From then on, mostly from the position of the superior aggressor, it waged a two-front war against the European states of the modern era and the resurgent Persia for two and a half centuries, until it was pushed back into the role of a regional greatness through the joint efforts of Russia and Austria-Hungary.

Mistakes for a thousand years?

No, this book is annoying because it presents its points of view alternately in a preacher's tone and in the style of a historical lore novel. Even the introduction proclaims full-bodied that on the following pages “a bold new world history will be visible”, which clears up errors that have existed “for a millennium” - although the Ottomans had not even entered history a thousand years ago.

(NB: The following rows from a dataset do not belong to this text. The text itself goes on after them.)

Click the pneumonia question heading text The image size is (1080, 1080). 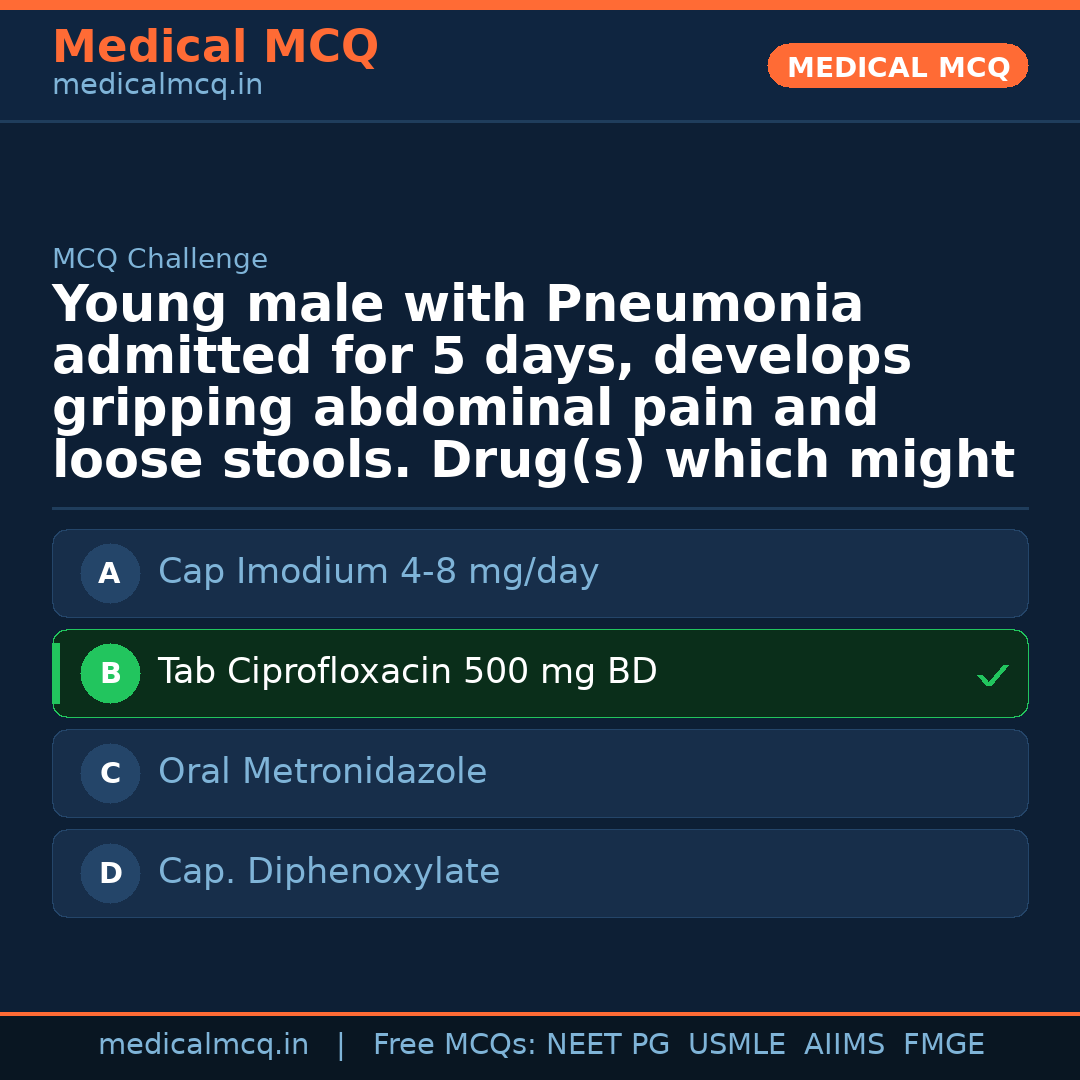[532, 382]
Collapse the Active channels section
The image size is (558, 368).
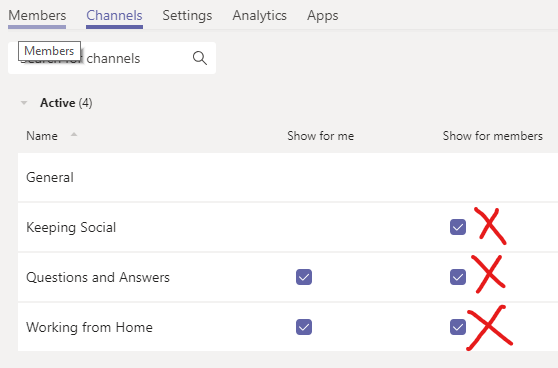pyautogui.click(x=24, y=103)
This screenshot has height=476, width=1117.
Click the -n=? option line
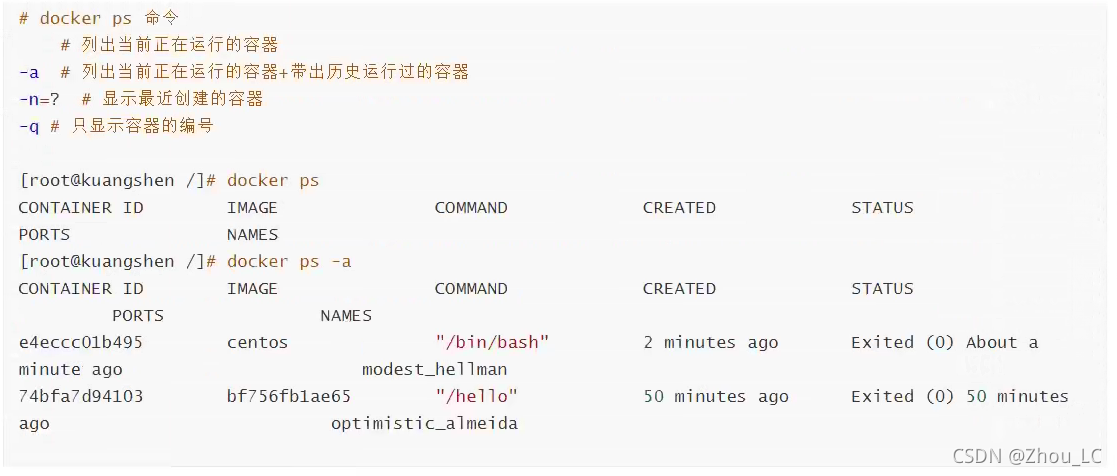(141, 99)
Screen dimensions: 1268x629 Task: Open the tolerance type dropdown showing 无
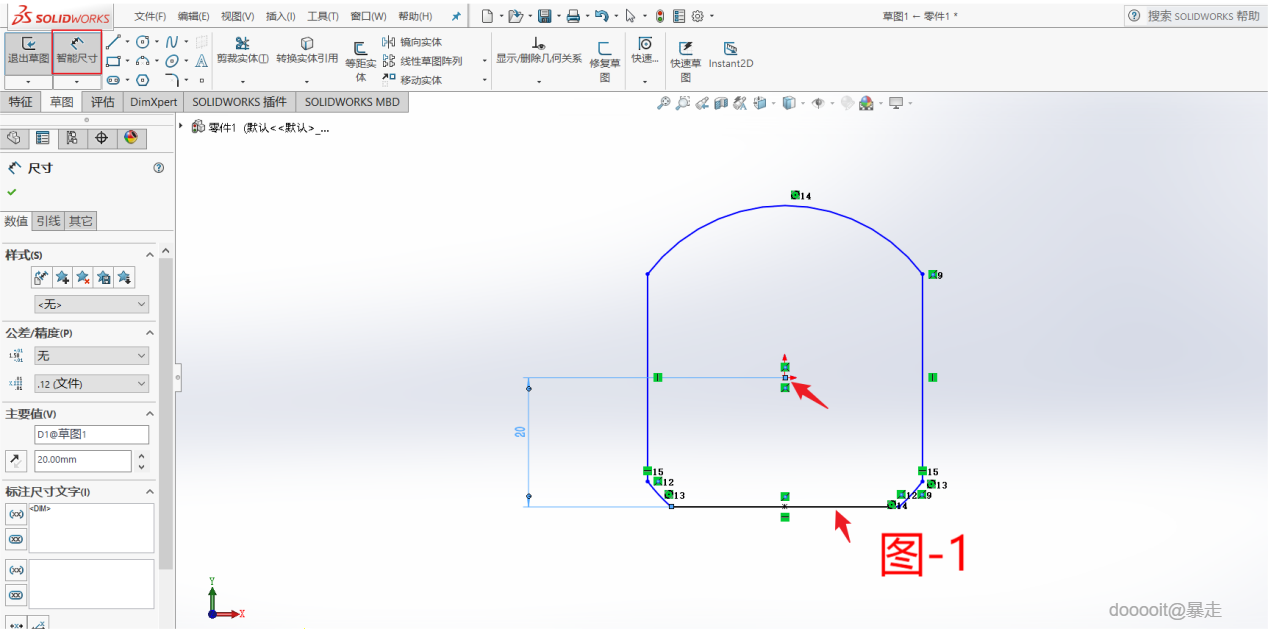coord(91,356)
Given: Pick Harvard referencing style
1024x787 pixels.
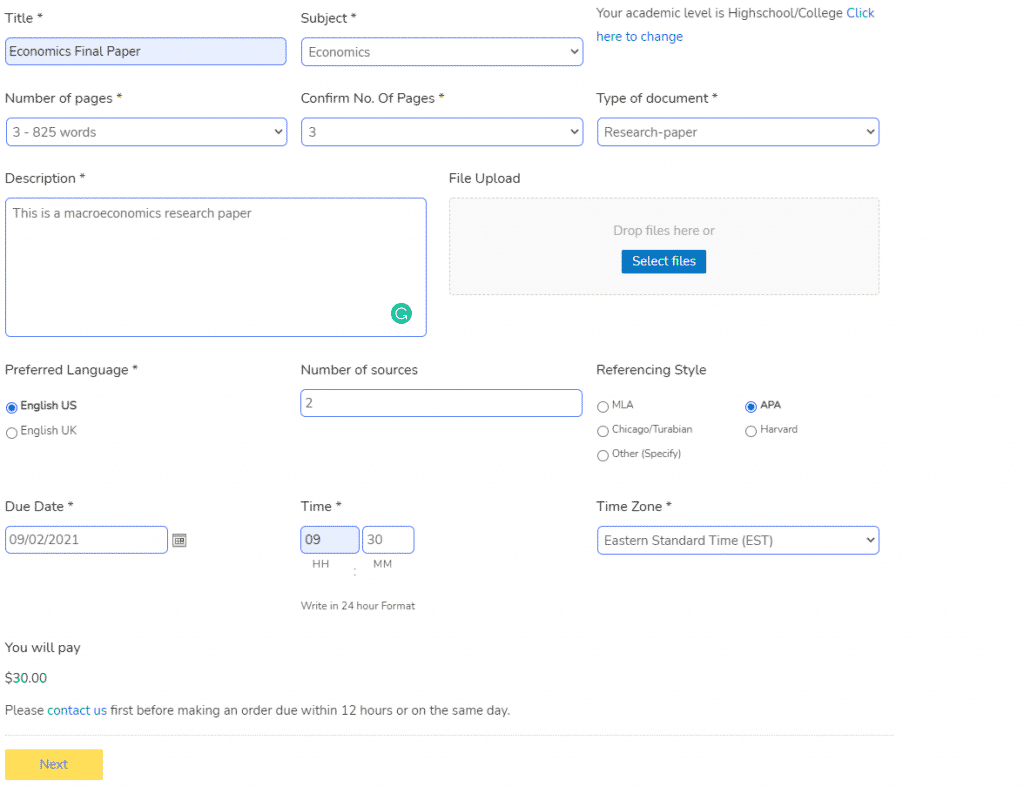Looking at the screenshot, I should 751,431.
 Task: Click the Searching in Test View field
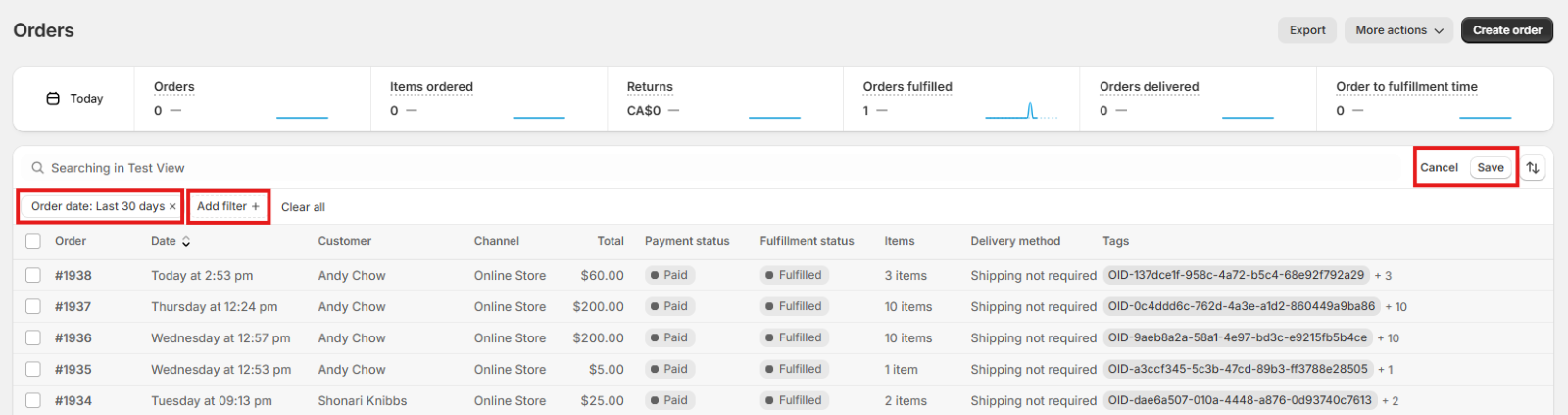[392, 168]
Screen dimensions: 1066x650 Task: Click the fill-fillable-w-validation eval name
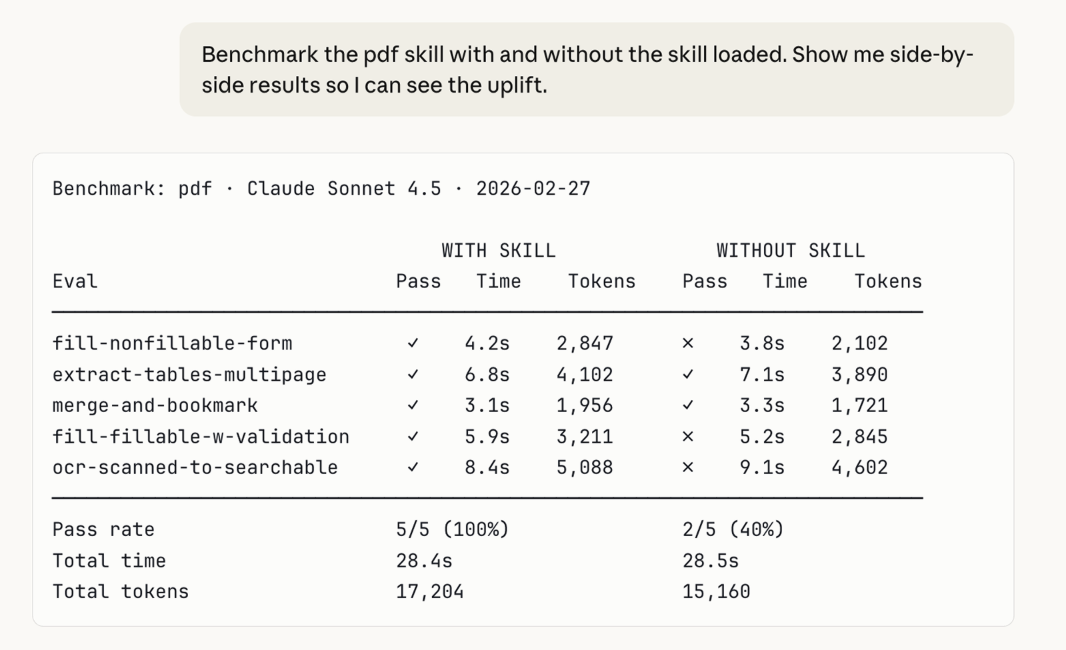(x=201, y=437)
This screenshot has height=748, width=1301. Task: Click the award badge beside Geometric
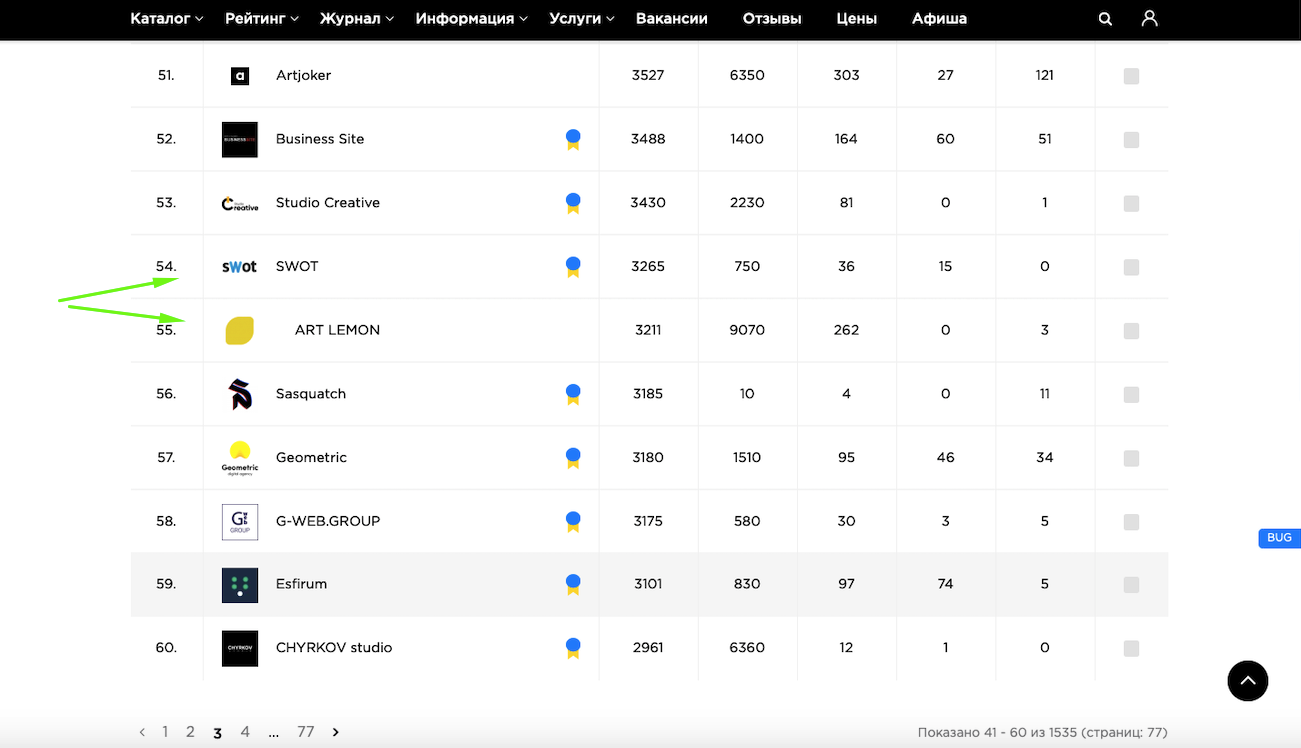(573, 458)
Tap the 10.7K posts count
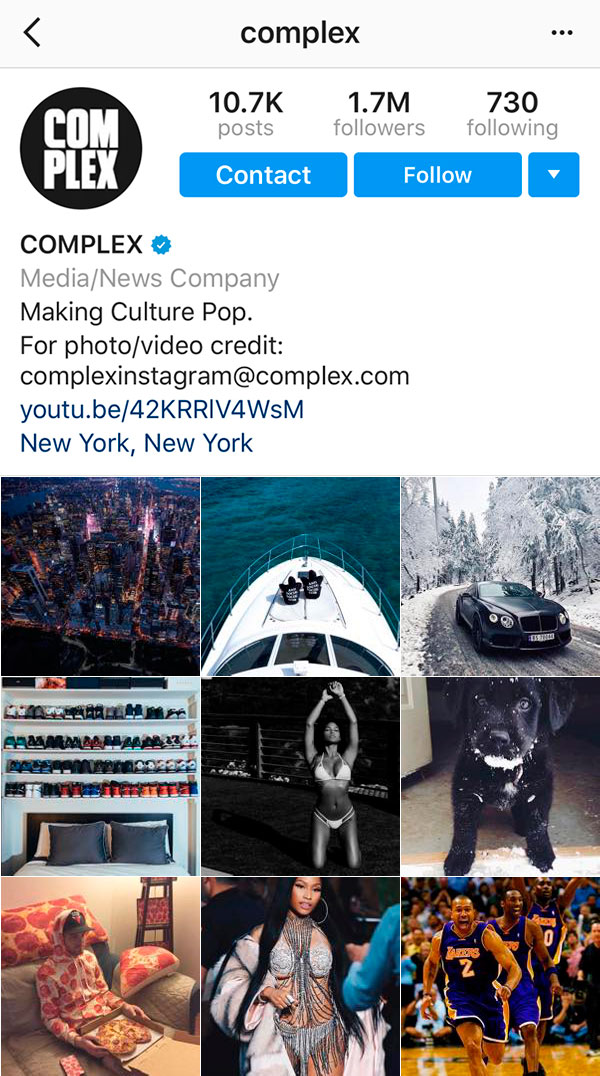Image resolution: width=600 pixels, height=1076 pixels. click(x=246, y=114)
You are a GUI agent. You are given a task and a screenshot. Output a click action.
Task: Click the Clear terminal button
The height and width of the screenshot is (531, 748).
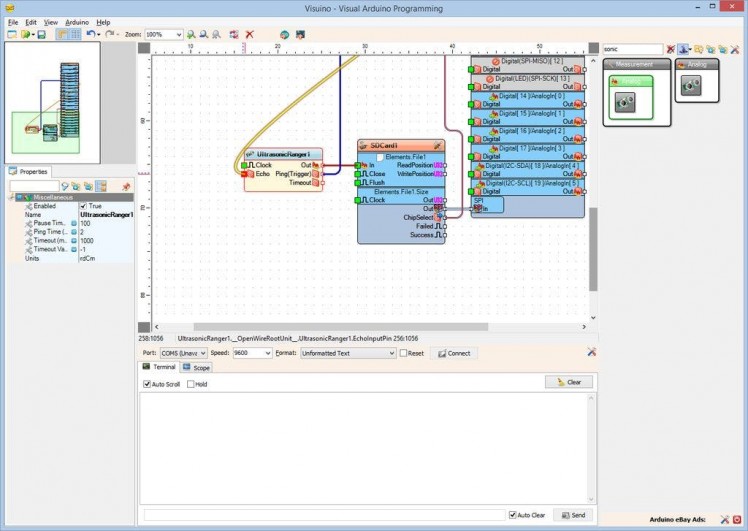tap(569, 382)
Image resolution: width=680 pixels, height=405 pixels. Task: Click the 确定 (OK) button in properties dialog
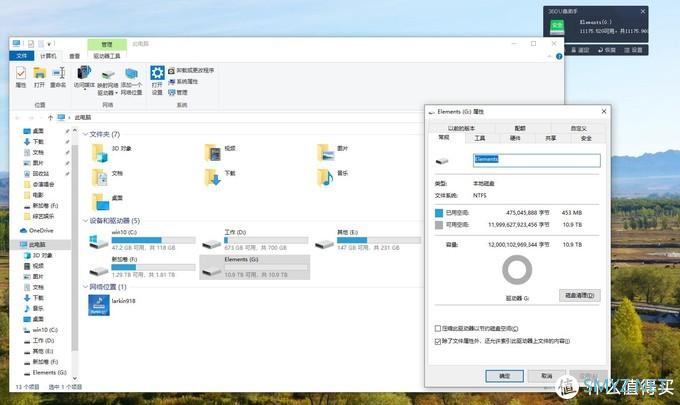click(x=505, y=376)
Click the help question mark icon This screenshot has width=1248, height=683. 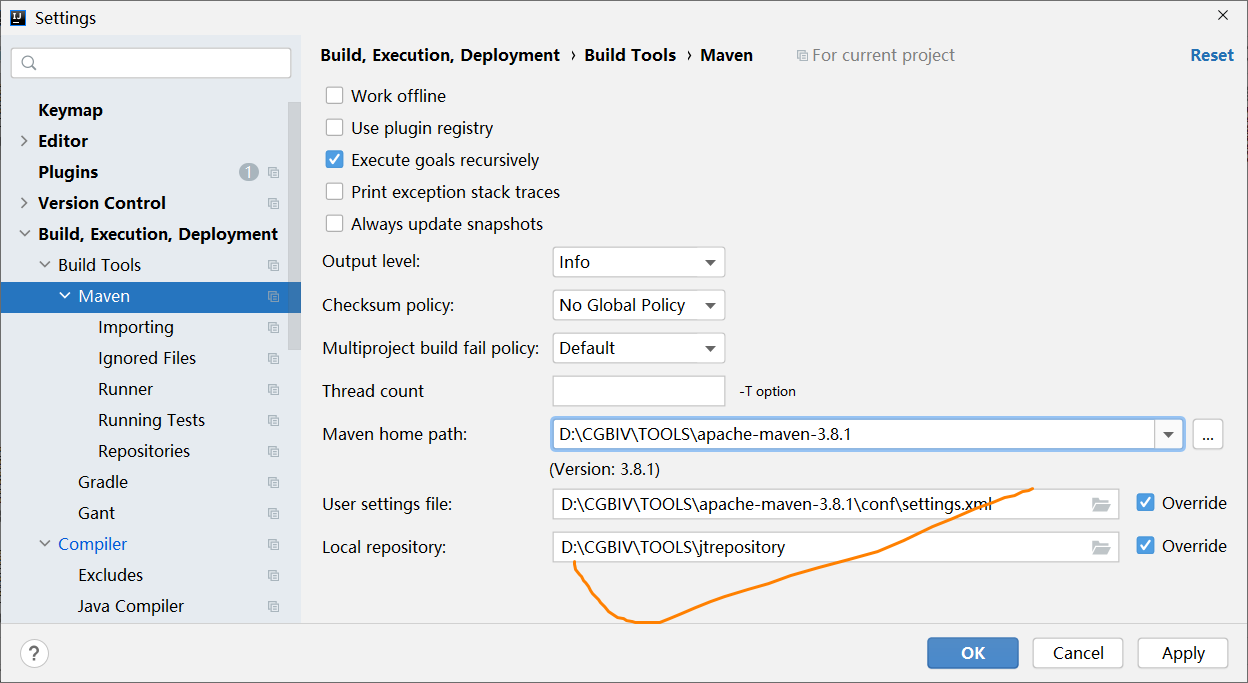pyautogui.click(x=34, y=654)
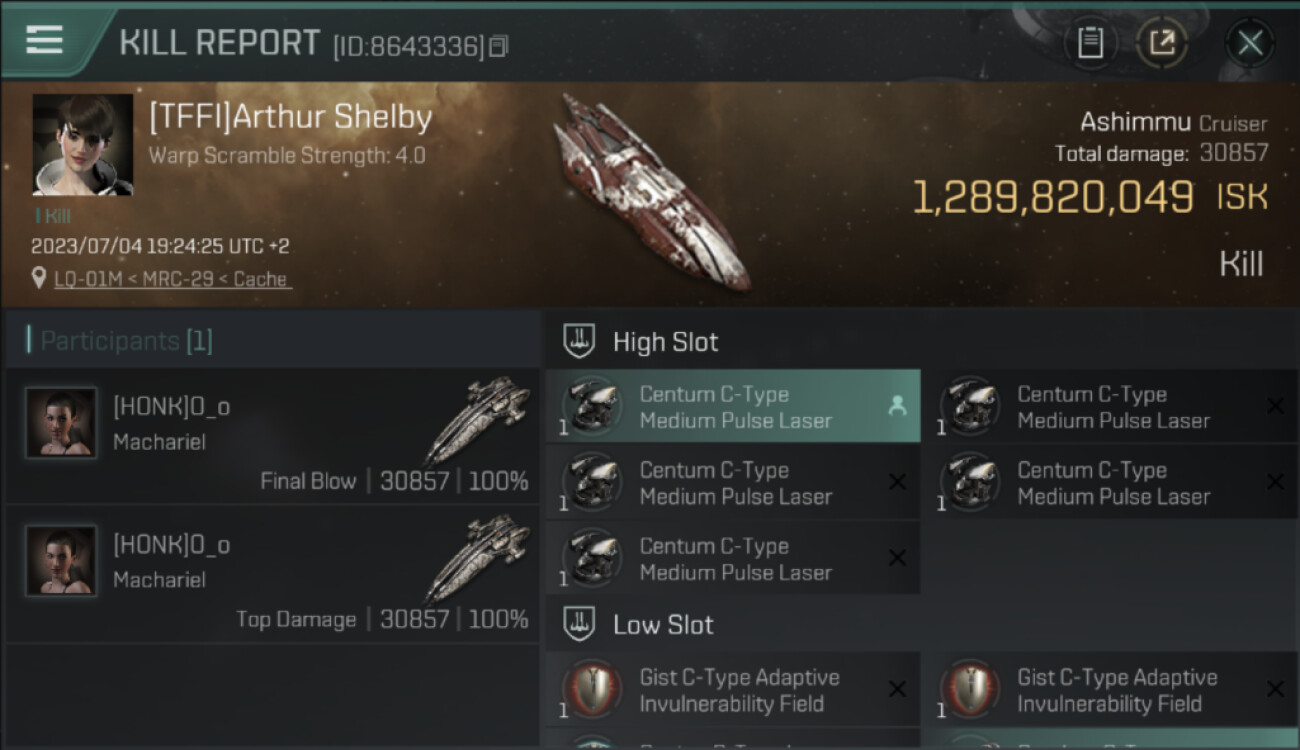Click the clipboard report icon
Viewport: 1300px width, 750px height.
1090,43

Later it is said that if you look at the period around 1500 from Selim's perspective (which Alan Mikhail can apparently easily empathize with), you can see the enormous role the Ottomans played in global development - “in complete contrast to culturally blind history of the European rise in the Renaissance and the so-called Age of Discovery ”.Almost all historical conclusions that the author tries to draw from his biographical sketch emerge with this zealous and presumptuous gesture.

All the friendlier, if not to say: this sketch is more flowery. For example, about Cem, the uncle of the title hero, who is courting Christian allies in the power struggle for the sultan's throne, “When he looked over the railing into the clear blue waters of the northern Mediterranean, he saw his own dark fate, which forced him again to put his trust in a foreign power. ”An admiral whom Selim sends to the Red Sea is a man“ with a magnificent long mustache and legs like a tree trunk ”. Are you crazy?